Burkina Faso's new government on Wednesday declared its top priority would be to secure the nation's territory, after the latest coup to rock the jihadist-torn Sahel state.
A UN envoy warned in New York that around 4.9 million, or a fifth of the population, need urgent aid in Burkina Faso as many "mothers were forced to feed their children with leaves and salt".
Prime Minister Apollinaire Kyelem de Tembela outlined the nation's priorities at the first cabinet meeting chaired by Captain Ibrahim Traore, who seized power this month.
"It's a government on a war footing that has been formed. It's not a gala dinners government," Tembela said in the capital Ouagadougou.
"The main and priority objective is securing the territory," Tembela said.
"The second will be to do what is needed to improve the quality of life for the Burkina people," he said.
The third aim will be to "improve the system of governance", he added.
"Every Burkinabe who calls himself a patriot can contribute," the prime minister said.
Named premiere on Friday, the 64-year-old lawyer heads a 23-member government -- including three military officers and five women -- to lead the country until its promised return to civilian rule.
Of the key positions in the cabinet unveiled late Tuesday, Colonel Kassoum Coulibaly was appointed minister of defence and military veterans, a key post in a country ravaged by jihadist violence.
The two other officers are Colonel Boukare Zoungrana who oversees territorial administration, decentralisation, and security, and Colonel Augustin Kabore for the environment.
- 'Leaves and salt' diet -
Five ministers in the previous government under Lieutenant Colonel Paul-Henri Sandaogo Damiba, who was toppled in the latest coup, have stayed on.
Traore mounted the coup at the head of group of disgruntled junior officers on September 30, although his tussle for control with Damiba lasted several days.
He was sworn in as interim president last Friday, vowing to win back territory and support a transition leading to elections in July 2024. At 34, he is the world's youngest leader.
Damiba, who has fled to Togo, had seized power only in January, forcing out elected president Roch Marc Christian Kabore.

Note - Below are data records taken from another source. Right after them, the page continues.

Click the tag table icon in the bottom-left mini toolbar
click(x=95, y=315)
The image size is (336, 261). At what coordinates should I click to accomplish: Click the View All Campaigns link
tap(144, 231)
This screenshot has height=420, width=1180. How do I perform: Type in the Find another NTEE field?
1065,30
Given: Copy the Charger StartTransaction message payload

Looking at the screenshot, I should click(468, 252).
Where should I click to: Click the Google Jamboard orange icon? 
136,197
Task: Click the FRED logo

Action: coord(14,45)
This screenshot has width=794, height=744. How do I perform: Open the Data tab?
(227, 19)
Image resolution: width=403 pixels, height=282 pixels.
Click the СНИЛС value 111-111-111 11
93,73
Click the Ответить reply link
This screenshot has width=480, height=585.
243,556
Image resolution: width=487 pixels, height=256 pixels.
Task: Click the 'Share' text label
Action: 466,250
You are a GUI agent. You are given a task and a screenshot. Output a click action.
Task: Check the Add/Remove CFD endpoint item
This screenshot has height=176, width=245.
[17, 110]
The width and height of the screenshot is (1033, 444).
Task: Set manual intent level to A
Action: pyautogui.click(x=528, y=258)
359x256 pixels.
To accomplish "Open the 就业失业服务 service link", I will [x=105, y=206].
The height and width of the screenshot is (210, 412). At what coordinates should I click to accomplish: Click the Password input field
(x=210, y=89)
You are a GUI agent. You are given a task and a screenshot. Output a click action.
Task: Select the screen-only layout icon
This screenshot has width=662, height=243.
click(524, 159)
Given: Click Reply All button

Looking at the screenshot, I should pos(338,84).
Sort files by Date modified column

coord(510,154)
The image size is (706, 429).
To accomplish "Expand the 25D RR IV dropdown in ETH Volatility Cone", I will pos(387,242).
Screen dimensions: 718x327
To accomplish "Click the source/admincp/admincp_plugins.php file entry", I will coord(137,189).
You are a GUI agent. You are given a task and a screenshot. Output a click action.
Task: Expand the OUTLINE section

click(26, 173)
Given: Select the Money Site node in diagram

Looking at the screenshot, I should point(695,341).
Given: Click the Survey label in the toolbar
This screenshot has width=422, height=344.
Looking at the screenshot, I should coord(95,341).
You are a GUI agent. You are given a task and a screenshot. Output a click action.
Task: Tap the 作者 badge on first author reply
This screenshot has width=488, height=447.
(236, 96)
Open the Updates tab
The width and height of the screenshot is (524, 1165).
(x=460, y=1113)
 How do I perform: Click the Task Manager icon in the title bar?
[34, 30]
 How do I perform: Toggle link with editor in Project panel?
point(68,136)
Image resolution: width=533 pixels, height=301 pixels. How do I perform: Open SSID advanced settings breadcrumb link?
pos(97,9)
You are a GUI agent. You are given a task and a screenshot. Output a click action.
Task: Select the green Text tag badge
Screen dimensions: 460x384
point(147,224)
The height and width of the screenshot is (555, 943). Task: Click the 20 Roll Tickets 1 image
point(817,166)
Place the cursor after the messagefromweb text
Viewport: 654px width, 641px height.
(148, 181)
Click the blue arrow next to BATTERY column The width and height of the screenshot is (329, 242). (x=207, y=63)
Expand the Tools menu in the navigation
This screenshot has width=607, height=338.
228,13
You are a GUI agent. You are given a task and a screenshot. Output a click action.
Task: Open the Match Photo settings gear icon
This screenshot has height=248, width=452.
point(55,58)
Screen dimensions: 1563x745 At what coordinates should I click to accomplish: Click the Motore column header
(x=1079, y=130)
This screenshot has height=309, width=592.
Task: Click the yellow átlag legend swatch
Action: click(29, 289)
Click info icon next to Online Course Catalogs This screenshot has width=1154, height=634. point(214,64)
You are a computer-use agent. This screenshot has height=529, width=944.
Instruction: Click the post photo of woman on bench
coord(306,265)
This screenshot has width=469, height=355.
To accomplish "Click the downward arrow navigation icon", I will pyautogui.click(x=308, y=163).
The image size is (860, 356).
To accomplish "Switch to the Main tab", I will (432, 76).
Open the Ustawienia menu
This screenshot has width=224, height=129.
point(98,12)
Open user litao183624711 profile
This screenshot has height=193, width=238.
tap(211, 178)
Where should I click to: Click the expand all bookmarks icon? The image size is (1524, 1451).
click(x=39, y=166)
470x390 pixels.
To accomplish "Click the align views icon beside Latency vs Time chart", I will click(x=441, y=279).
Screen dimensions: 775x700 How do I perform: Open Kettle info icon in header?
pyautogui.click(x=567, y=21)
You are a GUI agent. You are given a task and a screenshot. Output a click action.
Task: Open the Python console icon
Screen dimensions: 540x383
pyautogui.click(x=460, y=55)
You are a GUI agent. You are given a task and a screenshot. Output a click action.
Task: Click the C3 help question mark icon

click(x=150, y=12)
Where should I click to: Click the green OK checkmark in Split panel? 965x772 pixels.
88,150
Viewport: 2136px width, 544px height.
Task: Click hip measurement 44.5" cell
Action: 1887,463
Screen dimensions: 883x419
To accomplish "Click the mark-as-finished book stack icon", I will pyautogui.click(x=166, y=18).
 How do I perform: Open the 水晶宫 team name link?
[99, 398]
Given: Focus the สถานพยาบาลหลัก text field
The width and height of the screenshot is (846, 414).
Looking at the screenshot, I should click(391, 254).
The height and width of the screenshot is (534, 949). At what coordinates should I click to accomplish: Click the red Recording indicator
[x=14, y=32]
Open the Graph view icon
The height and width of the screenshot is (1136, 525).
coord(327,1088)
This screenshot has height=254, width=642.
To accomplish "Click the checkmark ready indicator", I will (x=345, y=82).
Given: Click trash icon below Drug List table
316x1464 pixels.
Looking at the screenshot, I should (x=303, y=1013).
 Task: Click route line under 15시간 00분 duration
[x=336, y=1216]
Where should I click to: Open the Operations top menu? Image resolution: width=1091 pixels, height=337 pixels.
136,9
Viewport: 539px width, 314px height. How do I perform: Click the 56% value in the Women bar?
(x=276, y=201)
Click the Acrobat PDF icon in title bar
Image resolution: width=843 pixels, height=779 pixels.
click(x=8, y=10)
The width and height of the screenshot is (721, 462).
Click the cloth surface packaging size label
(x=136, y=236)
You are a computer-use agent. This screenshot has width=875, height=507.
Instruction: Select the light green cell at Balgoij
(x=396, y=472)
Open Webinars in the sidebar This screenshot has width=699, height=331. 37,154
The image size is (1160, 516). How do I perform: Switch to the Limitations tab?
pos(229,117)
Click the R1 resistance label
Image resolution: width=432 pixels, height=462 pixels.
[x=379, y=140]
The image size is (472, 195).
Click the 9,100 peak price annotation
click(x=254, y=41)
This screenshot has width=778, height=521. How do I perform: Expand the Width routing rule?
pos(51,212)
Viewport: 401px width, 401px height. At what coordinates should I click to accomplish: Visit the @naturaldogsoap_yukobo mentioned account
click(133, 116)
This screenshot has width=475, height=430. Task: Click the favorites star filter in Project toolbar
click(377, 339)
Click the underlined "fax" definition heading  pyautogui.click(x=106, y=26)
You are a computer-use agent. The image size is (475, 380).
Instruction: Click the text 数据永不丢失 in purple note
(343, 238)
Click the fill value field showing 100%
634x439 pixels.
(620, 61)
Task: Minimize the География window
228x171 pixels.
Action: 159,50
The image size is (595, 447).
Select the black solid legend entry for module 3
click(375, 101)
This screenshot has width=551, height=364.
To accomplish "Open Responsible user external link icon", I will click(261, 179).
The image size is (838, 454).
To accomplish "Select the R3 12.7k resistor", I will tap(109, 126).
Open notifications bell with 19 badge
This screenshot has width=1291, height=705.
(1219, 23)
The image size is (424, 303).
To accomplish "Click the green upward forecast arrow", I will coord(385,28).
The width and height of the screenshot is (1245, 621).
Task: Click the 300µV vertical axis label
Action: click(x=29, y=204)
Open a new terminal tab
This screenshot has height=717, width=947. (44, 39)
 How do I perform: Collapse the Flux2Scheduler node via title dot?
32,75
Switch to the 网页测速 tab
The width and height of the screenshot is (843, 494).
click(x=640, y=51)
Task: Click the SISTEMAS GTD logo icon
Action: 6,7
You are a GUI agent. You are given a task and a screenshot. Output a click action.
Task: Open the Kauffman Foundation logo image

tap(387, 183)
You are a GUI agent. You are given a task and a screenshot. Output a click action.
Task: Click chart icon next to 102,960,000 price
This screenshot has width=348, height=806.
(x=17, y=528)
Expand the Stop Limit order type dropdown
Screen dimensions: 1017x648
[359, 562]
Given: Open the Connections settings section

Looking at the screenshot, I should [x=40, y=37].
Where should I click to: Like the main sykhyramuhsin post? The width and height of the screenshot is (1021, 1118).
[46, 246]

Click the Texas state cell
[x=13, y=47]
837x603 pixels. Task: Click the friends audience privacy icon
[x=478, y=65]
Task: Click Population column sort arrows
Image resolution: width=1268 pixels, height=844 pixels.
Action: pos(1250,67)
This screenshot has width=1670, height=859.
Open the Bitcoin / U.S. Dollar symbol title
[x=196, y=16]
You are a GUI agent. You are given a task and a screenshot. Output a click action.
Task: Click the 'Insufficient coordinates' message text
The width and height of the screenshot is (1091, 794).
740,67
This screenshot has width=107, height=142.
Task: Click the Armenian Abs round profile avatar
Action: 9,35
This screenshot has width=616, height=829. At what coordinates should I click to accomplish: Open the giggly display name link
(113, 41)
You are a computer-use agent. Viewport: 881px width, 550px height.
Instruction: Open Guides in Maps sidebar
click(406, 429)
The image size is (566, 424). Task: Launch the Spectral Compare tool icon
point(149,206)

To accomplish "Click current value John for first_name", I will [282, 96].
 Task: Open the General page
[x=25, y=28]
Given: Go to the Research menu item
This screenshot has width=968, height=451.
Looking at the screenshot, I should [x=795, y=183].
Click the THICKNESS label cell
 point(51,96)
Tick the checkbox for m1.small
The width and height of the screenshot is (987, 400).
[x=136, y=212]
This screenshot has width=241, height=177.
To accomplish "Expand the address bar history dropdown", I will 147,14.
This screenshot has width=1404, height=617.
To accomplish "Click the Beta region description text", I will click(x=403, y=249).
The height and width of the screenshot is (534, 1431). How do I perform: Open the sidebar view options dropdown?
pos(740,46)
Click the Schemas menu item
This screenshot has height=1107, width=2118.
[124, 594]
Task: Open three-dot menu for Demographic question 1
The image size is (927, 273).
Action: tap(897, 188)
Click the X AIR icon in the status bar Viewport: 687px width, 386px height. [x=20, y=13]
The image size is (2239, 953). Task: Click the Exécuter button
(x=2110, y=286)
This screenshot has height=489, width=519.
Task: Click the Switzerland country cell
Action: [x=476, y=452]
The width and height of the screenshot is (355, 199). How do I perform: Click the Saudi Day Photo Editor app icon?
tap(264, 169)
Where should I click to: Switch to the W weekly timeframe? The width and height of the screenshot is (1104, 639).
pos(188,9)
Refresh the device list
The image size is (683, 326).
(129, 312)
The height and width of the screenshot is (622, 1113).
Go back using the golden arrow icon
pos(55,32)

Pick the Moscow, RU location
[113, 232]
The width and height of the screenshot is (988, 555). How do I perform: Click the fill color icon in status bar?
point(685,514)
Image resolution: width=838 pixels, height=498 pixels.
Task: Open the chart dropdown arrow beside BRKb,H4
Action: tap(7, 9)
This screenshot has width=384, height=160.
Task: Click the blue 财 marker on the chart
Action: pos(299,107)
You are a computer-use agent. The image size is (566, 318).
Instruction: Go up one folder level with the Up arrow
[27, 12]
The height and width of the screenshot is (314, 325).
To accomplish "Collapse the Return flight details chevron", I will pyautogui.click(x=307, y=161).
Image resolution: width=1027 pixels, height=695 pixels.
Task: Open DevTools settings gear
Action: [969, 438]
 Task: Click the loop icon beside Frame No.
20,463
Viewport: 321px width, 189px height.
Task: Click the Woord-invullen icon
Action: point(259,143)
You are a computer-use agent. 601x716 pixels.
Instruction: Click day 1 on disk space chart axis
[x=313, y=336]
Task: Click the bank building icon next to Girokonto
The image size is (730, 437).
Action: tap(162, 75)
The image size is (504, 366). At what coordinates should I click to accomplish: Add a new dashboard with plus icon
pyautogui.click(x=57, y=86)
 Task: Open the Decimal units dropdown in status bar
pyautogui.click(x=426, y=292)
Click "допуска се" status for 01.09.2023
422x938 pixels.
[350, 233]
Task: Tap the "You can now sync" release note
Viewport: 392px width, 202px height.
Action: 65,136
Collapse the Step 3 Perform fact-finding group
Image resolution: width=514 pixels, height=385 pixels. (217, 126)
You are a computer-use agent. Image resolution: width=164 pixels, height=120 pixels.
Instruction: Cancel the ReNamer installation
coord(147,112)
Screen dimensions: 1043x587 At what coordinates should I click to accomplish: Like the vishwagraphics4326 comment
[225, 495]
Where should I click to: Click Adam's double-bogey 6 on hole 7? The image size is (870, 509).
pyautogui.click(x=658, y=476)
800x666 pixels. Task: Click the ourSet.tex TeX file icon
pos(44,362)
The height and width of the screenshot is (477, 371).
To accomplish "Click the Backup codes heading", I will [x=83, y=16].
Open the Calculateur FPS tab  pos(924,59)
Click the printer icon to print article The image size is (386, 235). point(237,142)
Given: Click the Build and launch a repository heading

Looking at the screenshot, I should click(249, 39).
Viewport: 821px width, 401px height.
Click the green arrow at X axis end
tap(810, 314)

The motive for both coups was anger at failures to stem a seven-year jihadist insurgency that has claimed thousands of lives and driven nearly two million people from their homes.
More than a third of the national territory remains outside government control.
On Monday, at least 10 soldiers were killed and 50 wounded in Djibo, a northern city that has been under a jihadist blockade for three months.
The authorities have launched a drive to recruit 50,000 civilian defence volunteers to help the army fight the militants.
UN envoy Martin Griffiths painted an alarming picture of Djibo, whose population has tripled to 300,000 with people displaced by jihadist attacks.
"There were no goods in the market," as little food could grow in the area and cattle had been driven out, the undersecretary-general for humanitarian affairs said in New York following a trip to Djibo.
"Mothers were forced to feed their children with leaves and salt," he said.
But trees were becoming bare and women were now risking "attacks, rape, and death" to travel to nearby villages under cover of darkness to find leaves for their "sick and hungry children," he said.
Dozens of other parts of Burkina Faso, he added, were experiencing a similar fate.
He spoke of "road closures due to the presence of armed groups, leaving people without food, medicine, and other vital services."
Even though the UN had been able to provide food to 1.8 million people this year, he said, "Nearly 4.9 million men, women and children in Burkina Faso ....need urgent assistance."
That amounts to more than a fifth of the population.
And nearly 10 percent have been forced to leave their homes.